A report released on Thursday by the state Department of Treasury showed that the unfunded liability grew by over $8 billion in the most recent fiscal year ended June 2010. The total deficit now amounts to $53.9 billion. Besides the unfunded pension liability, the state has an additional $67 billion unfunded balance in healthcare benefits for current and future retired employees.

At June 30, the pension system was about 62 percent funded, down from 66 percent one year earlier.  The statewide system covers about 728,000 working and retired state, county and municipal employees.

Gov. Chris Christie skipped a $3.1 billion payment to the fund this year, saying that he will continue to pass on making contributions until the entire system is overhauled.  The last contribution made to the system was in fiscal 2008, when then-governor Jon Corzine paid $1 billion.

A statement released by Treasury Spokesman Andy Pratt said “If all the required contributions to the pension funds had been made over the last decade, New Jersey would still not have enough money to pay all the benefits state and local governments have promised to public employees.”

Christie has proposed an overhaul of the system that union leaders and workers will find tough to accept.
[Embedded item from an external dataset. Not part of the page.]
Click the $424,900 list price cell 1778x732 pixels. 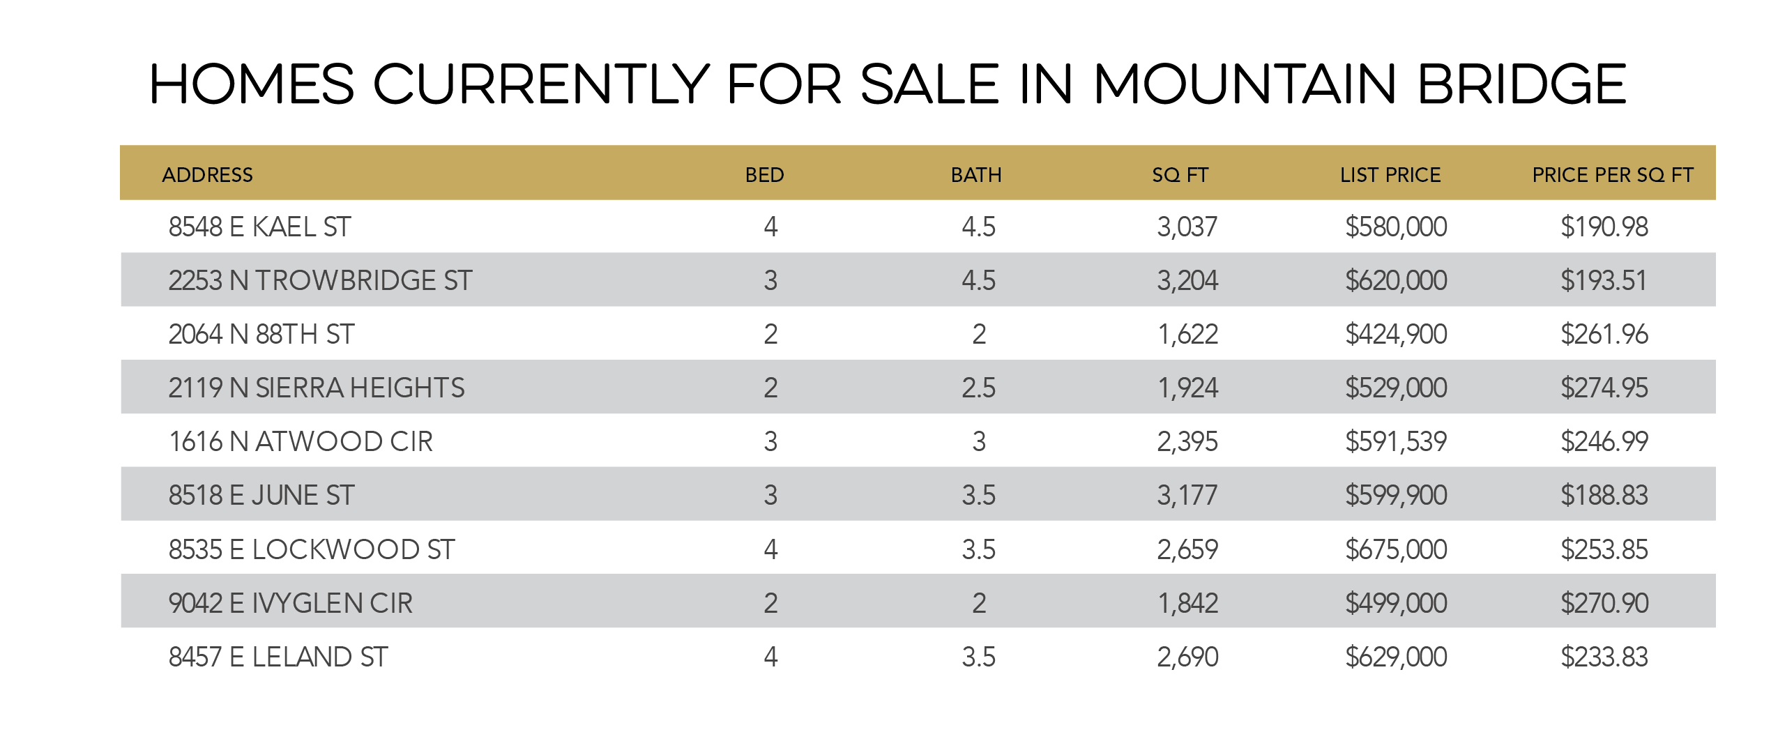(x=1396, y=334)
If adopted, his plan will cut the deficit to just $14 billion by 2026. On its present course, the system’s deficit would be about $125 billion by then.

The plan suggested by Christie includes freezing cost-of-living adjustments, rolling back a 9 percent benefit increase that was promised for 2011 and increasing the retirement age to 65. Employees would be required to pay 8.5 percent of their salaries into the system, up from 5.5 percent, and shoulder a much larger portion of their healthcare costs.

An October report from Chicago-based Loop Capital Markets said that 20 states, including New Jersey, California and Illinois, underfunded or skipped pension payments between 2007 and 2009. The report said that 91 of 145 pension systems it reviewed had less than the 80 percent of future benefits funded, that actuaries recommend.

Critics say the main issue in the unfunded systems is that lawmakers repeatedly agreed to union demands for ever-increasing retirement benefits, relying on unreasonable estimates of investment returns, and not identifying new sources of funds to pay for the pension payments and health benefits.